WHAT TO DO
(a) In the piece on the history of childhood, restate the paragraph beginning "In the modern era" as a short bulleted list that keeps its main facts.
(b) Based on the piece on the history of childhood, mark each statement yes or no, and quote the exact words that decide it.
(i) The Western concept of childhood has moved from a family-oriented view to a child-centered one.
(ii) The importance of formal education for all children has been steadily agreed on.
(iii) Helicopter parents spend money on their children only to keep them happy.
(c) Transcribe the piece on the history of childhood word for word, from "In the modern" to "BC – 400AD)".

PASSAGE FOR REVIEW
◆ ◆ ◆ ◆
“We Don't Need No Education!” – The History of Childhood
Over the last two millennia of Western civilization, the concept of ‘childhood’ has significantly evolved from one of a family-oriented perspective to that of the child-centered universe. Those of us who live in the Western world often take for granted what it means to have a healthy and happy childhood. After all, it was not so long ago that children were seen as young adults training for labor, apprenticeships, and farming. Though formal education for all children has been a swinging pendulum debating its significance, it may seem that there is a strong correlation between when a civilization develops a social middle class and education becoming available to all children.
In the modern era, childhood is considered an essential foundation for shaping the lives of children. Today, Western ‘helicopter parents’ spend an immense amount of money to make sure their children are well educated, well looked after, and well stocked with games, toys, and extracurricular activities. This is not only done to make sure their children are happy, but to assure that every advantage is available for them to succeed in later life. However, how exactly did this transition occur?
Early History of Childhood (900 BC – 400AD)
◆ ◆ ◆ ◆
DATASET RECORDS
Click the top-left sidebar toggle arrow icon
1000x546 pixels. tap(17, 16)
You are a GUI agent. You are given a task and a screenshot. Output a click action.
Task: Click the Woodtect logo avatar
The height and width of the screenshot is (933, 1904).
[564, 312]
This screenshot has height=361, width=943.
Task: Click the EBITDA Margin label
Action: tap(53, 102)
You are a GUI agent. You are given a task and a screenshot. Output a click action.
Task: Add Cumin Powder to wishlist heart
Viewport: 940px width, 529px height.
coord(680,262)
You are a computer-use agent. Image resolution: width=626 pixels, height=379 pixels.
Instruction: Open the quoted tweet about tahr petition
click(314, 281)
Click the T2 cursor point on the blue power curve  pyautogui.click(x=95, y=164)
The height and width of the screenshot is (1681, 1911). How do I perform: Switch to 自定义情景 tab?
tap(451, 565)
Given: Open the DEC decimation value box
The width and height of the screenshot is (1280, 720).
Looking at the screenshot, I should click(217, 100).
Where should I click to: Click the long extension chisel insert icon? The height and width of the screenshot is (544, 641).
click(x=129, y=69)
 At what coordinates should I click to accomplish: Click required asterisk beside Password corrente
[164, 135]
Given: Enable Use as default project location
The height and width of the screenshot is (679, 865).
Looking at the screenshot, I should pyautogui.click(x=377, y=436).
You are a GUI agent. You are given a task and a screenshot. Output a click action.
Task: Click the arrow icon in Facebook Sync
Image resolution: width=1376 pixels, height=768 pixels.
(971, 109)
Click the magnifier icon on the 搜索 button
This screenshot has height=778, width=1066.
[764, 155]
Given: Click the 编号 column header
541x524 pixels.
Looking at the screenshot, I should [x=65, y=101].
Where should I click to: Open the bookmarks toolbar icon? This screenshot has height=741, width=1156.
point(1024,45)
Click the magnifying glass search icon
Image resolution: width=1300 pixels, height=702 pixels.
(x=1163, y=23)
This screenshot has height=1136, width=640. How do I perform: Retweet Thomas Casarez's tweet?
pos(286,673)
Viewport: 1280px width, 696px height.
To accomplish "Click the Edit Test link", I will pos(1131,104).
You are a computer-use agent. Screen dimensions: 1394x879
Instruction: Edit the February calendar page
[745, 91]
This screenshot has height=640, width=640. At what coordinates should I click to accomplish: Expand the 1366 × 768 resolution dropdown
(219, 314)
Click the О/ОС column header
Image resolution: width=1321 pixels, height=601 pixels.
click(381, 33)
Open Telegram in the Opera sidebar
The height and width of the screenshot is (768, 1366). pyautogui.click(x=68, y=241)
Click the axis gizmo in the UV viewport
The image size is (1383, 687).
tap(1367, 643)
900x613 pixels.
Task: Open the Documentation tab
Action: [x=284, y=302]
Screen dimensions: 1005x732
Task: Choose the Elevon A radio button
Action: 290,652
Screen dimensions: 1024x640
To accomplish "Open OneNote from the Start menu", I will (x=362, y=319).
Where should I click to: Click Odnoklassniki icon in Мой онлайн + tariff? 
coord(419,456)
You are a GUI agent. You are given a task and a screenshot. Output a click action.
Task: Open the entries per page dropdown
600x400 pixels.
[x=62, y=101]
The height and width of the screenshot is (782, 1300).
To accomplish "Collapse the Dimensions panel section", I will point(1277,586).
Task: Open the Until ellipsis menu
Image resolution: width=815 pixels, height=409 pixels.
◆ ◆ ◆ ◆
EXERCISE RESPONSES
(a)
- Childhood is now seen as an essential foundation for shaping children's lives.
- Western "helicopter parents" spend large sums so their children are well educated, well looked after, and well stocked with games, toys, and extracurricular activities.
- They do this for their children's happiness and to give them every advantage for success in later life.
- The paragraph ends by asking how this transition came about.

(b)
(i) Yes: "has significantly evolved from one of a family-oriented perspective to that of the child-centered universe"
(ii) No: "formal education for all children has been a swinging pendulum debating its significance"
(iii) No: "This is not only done to make sure their children are happy, but to assure that every advantage is available for them to succeed in later life"

(c)
In the modern era, childhood is considered an essential foundation for shaping the lives of children. Today, Western ‘helicopter parents’ spend an immense amount of money to make sure their children are well educated, well looked after, and well stocked with games, toys, and extracurricular activities. This is not only done to make sure their children are happy, but to assure that every advantage is available for them to succeed in later life. However, how exactly did this transition occur?
Early History of Childhood (900 BC – 400AD)